--- SEU OBJETIVO ---
Transcreva do texto sobre a crise dos jornais o trecho que vai de "Mas há quem" até "link é www.lepost.fr.", sem alterar nenhuma palavra.

--- TEXTO ---
Que os jornais são sumamente desnecessários, e sem mais virtude que a enfatuação, não é um axioma novo. Na Viena de Wittgenstein, Karl Krauss fez nome e fama postulando que os jornais eram injustificáveis. A própria obra do bruxo da Calle Maipu, Jorge Luis Borges, traz postulados bastante terrosos, cheios de conjecturas e pré-fixações sobre a desnecessidade do jornal e da imprensa. “A imprensa, agora abolida, foi um dos piores males dos homens, já que tendia multiplicar até a vertigem textos desnecessários”, notou o argentino. Ou por outra: “não me envergonho de ter querido ser jornalista, rotina que agora me parece trivial. Lembro ter ouvido Fernandez Irala, meu colega, dizer que o jornalista escreve para o esquecimento e que seu desejo seria escrever para a memória e para o tempo”. E no conto “Avelino Arredondo” Borges veio com o extrato: “ávido leitor de jornais, custou-lhe renunciar a esses museus de minúcias efêmeras”.
Outros trissectores de ângulos cegos da mídia vieram usando por muitos anos na Universidade Columbia, nos EUA, o dictum de Adlai Stevenson, o finado e refinado democrata, para quem “a imprensa separa o joio do trigo e publica o joio”.
O problema é que esses adágios tomaram as ruas e os barões da mídia já divisam, de suas torres, os aldeões subindo as ladeiras com suas tochas incandescentes e brandindo, como Moisés ensandecidos, o fim da imprensa.
Mas há quem diga que entregar a confecção da notícia para o populacho é o mesmo que entregar o berçário ao rei Herodes. Mas não foi assim que pensou o Le Monde, pioneiro ao ter criado, há mais de dez anos, o primeiro jornal feito por leitores tutelados por um único editor de carreira, e cujo link é www.lepost.fr.
O vocábulo “fato”
É por causa dessa crise generalizada que o jornal O Globo anunciou que na terça-feira (24/7) começa a trazer um debate a preceder os 87 anos de fundação do jornal, a serem comemorados domingo próximo com uma reforma gráfica.
Nos EUA, um site mede diariamente a armagedônica agonia que entrecerra os jornais. O site se chama Paper Cuts e registra 1.171 demissões no mercado de jornalismo impresso dos EUA em 2012 – número um pouco abaixo das 1.500 vagas cortadas em jornais brasileiros até julho deste ano. Lentamente, lá fora já acontece o que ainda não começou a acontecer por aqui, e é por isso que os nossos jornais ainda sobrevivem. Os anúncios no Google nos Estados Unidos já são maiores do que toda a indústria de jornais impressos junta. Em 2011, os jornais americanos faturaram US$ 23,9 bilhões em anúncios, contra US$ 38 bilhões abocanhados somente pelo Google. Só no ano passado os anúncios para jornais impressos nos Estados Unidos encolheram perfazendo uma perda de mercado da ordem de US$ 1,9 bilhão.

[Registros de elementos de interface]
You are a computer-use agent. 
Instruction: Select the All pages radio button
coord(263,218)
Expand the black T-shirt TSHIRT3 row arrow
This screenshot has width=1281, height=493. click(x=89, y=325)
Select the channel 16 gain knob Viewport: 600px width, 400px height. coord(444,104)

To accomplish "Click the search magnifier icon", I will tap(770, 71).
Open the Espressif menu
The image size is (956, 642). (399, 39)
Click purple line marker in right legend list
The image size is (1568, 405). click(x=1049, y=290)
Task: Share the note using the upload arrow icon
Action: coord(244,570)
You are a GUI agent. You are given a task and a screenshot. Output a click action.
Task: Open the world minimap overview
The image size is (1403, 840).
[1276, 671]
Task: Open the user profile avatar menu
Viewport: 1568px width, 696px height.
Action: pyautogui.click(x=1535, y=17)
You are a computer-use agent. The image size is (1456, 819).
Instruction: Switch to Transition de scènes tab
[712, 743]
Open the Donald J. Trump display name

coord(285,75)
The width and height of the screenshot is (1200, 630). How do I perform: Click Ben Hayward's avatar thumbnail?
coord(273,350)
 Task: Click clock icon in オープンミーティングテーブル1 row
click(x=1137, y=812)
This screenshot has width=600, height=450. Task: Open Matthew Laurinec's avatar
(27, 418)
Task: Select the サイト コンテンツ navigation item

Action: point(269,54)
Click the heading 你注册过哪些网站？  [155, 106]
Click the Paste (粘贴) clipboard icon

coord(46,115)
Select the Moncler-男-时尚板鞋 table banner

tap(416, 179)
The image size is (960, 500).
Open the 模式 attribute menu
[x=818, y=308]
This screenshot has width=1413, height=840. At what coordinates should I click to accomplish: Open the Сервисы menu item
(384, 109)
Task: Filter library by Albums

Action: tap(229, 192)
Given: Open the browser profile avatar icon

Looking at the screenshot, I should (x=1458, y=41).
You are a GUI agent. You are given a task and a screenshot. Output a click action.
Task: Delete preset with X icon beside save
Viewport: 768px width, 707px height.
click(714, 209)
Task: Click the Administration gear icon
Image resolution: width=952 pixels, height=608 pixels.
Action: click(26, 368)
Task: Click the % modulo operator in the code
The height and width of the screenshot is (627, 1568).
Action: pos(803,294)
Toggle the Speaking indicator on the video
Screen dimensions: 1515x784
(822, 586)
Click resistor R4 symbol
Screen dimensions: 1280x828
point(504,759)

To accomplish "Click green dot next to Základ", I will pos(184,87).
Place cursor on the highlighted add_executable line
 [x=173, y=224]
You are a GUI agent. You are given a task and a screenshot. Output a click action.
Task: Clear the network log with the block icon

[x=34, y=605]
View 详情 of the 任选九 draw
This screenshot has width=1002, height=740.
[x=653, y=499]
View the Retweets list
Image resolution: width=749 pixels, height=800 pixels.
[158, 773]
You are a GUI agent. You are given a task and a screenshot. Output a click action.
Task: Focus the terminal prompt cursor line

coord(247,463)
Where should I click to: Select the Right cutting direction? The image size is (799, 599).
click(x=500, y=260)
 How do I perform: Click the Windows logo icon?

--- TAREFA CONCLUÍDA ---
Mas há quem diga que entregar a confecção da notícia para o populacho é o mesmo que entregar o berçário ao rei Herodes. Mas não foi assim que pensou o Le Monde, pioneiro ao ter criado, há mais de dez anos, o primeiro jornal feito por leitores tutelados por um único editor de carreira, e cujo link é www.lepost.fr.